Rather than a gene engineered sample from the patient or donor why not just create synthetic DNA from scratch? Once the delivery mechanism is sorted I can imagine the DIY-Bio crowd experimenting on themselves. How about Mitochondria patches, skin cream and bath oils?
Fortunately Mitochondria are more than 100 times too large to be absorbed through the skin.
Whatever be the method of delivery - whole mitochondria or DNA, how are they going to evade host immune cells and get into target cells?
While José's suggestion has merit, it would be better if the introduced mitochondria were to introduce an agent to reverse the broken mitochondria's ability to evade the cell's quality control mechanisms.

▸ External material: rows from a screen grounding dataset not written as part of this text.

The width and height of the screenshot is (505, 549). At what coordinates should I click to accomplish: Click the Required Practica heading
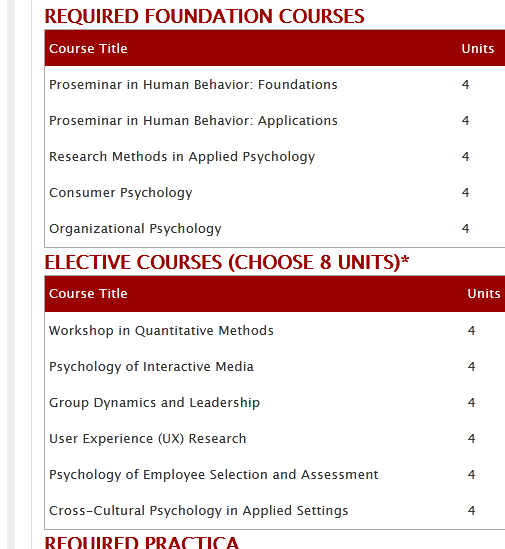[x=142, y=542]
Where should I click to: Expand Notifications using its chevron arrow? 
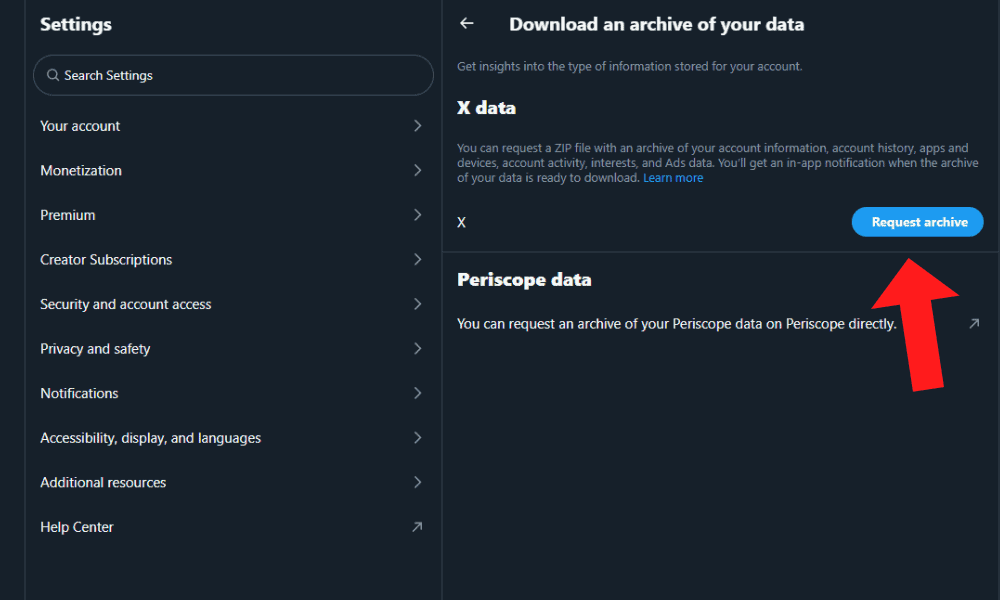coord(417,393)
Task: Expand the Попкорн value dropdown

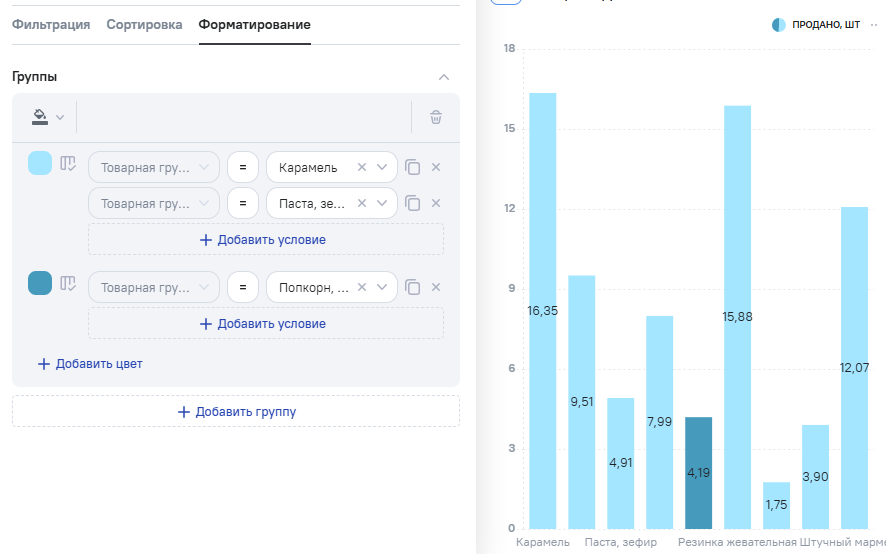Action: point(382,287)
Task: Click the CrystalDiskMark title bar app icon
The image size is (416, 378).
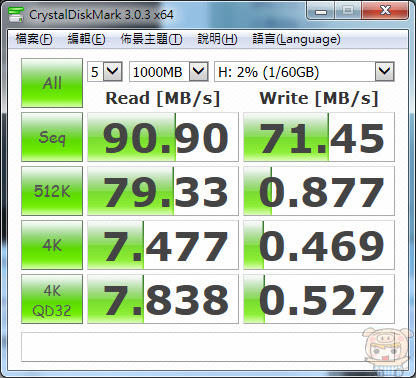Action: tap(16, 14)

Alternatively, this agent could be introduced separately to the new mitochondria, but at about the same time. Such an agent might have to be tailored to the specific defect in the broken mitochondria.
This way, any healthy mitochondria would be retained, maximising (healthy) mitochondrial diversity and ensuring that cells with healthy mitochondria survived if for some reason the introduced mitochondria failed.